**THE PROBLEM**. Your answer must be the line containing "Where should I" and each following line to the end of the listing below, copied exactly, with pictures removed and nothing added.

**PROVIDED DATA**.
———

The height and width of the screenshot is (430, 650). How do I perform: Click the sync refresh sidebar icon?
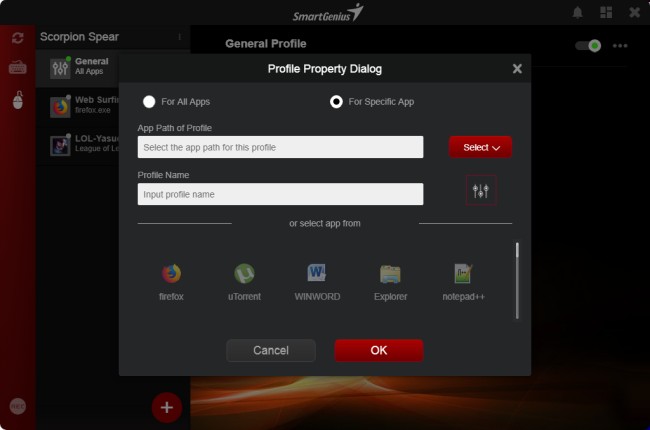18,38
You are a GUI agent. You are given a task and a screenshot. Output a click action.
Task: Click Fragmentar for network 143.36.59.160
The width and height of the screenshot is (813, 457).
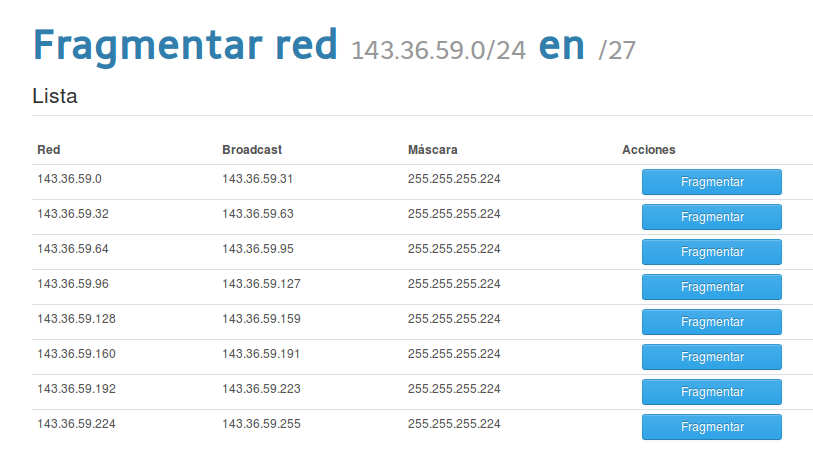(x=711, y=357)
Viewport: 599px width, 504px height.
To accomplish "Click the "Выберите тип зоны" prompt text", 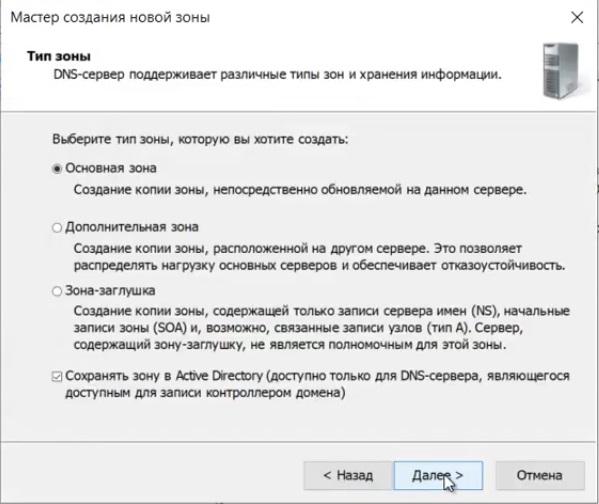I will 200,139.
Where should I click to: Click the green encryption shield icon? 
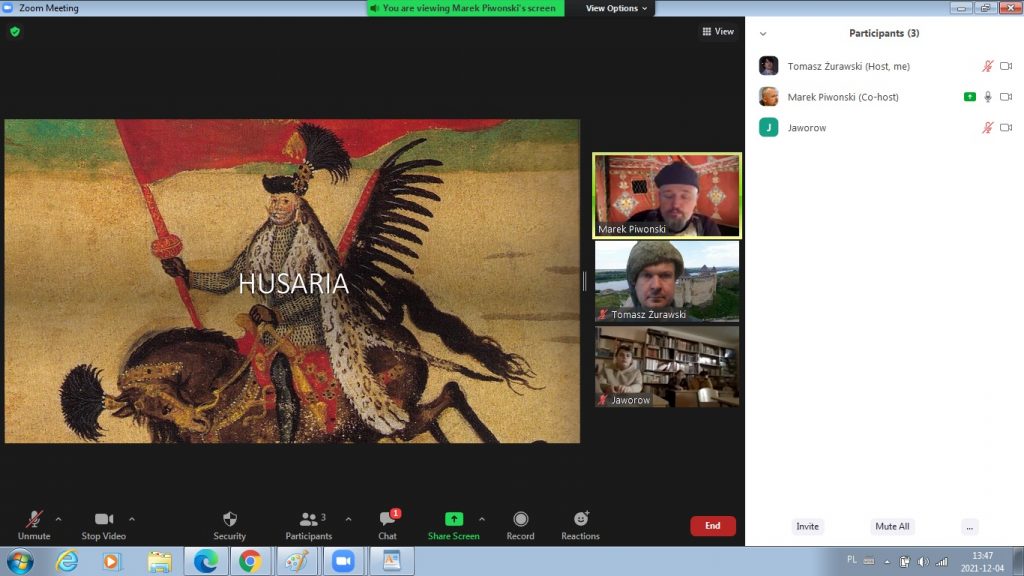15,32
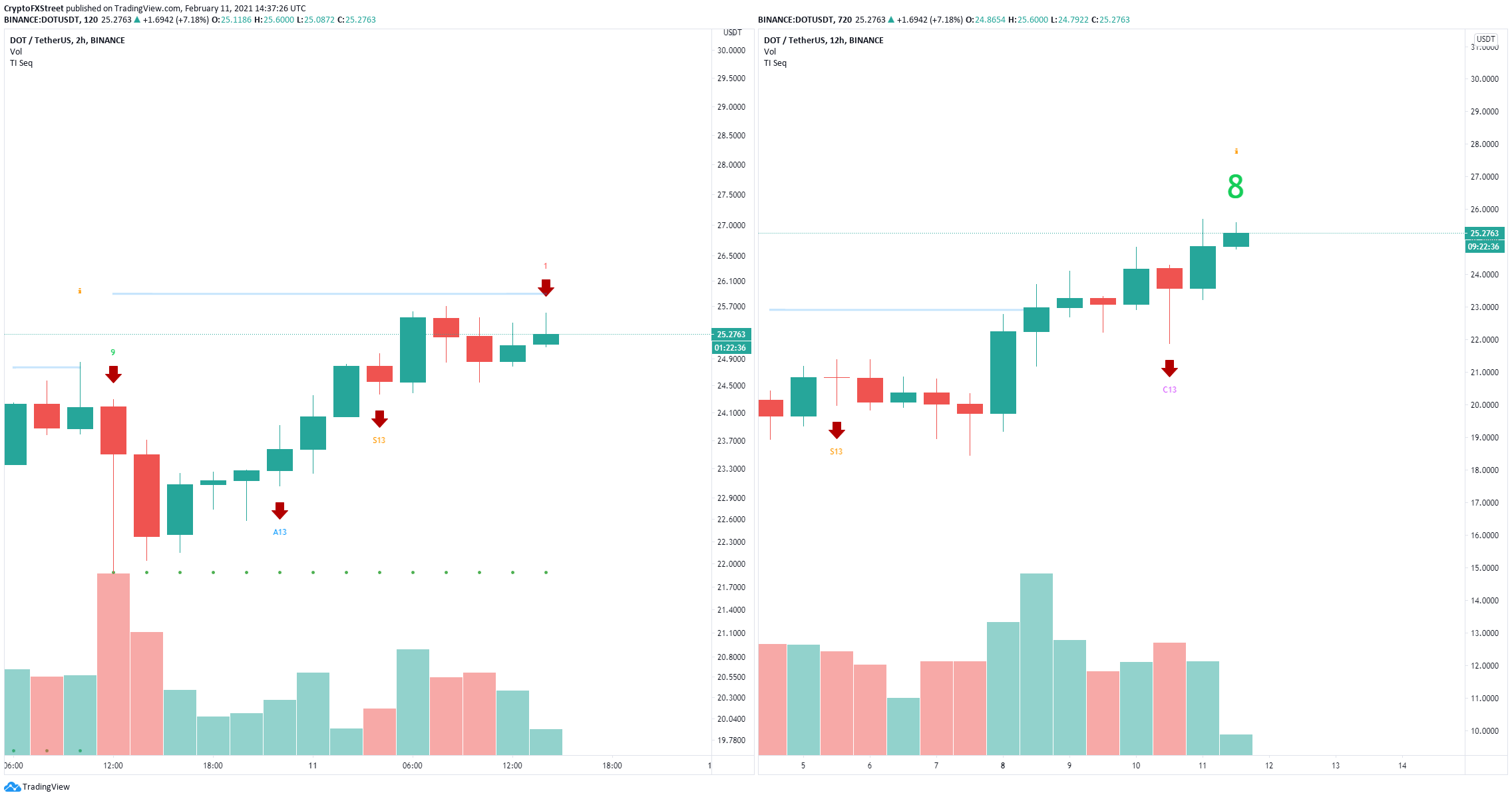The width and height of the screenshot is (1512, 799).
Task: Click the red arrow under red 1 marker
Action: coord(546,288)
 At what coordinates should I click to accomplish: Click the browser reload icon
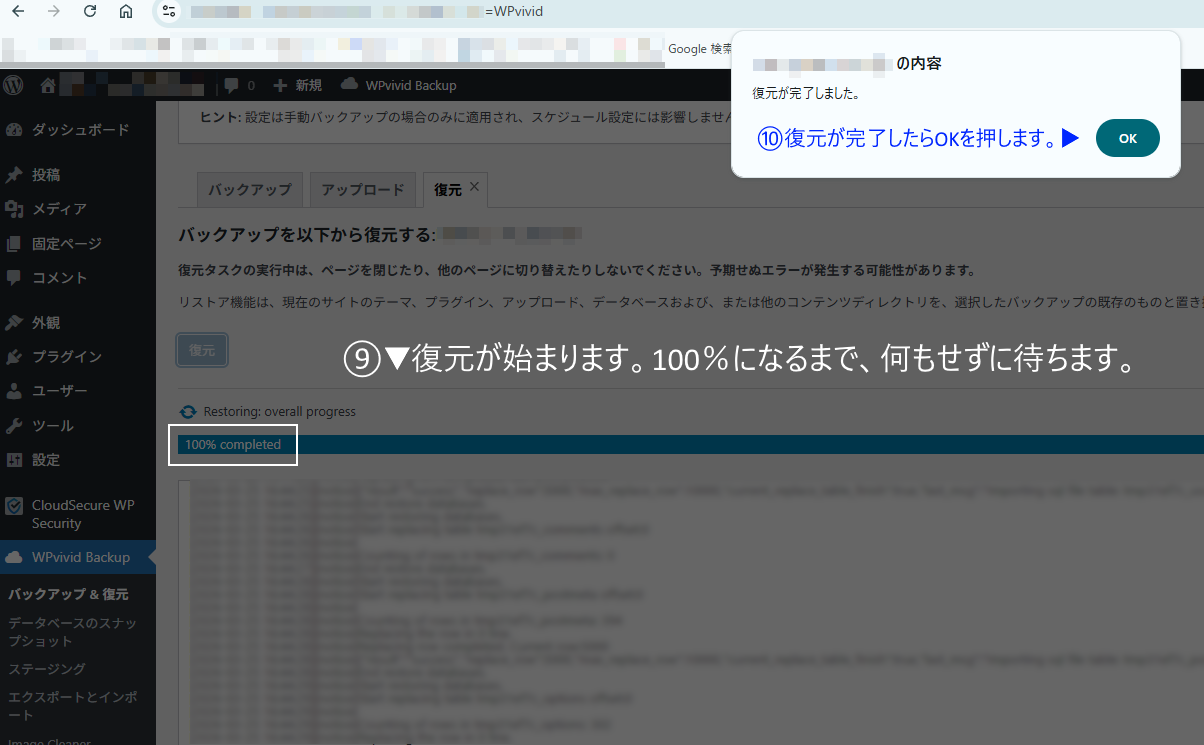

———

**RESULT FOR THIS EXERCISE**.
Where should I click to: Click the green encryption shield icon? 
15,32
The width and height of the screenshot is (1512, 799).
Task: Click the red arrow under red 1 marker
Action: coord(546,288)
 At what coordinates should I click to accomplish: Click the browser reload icon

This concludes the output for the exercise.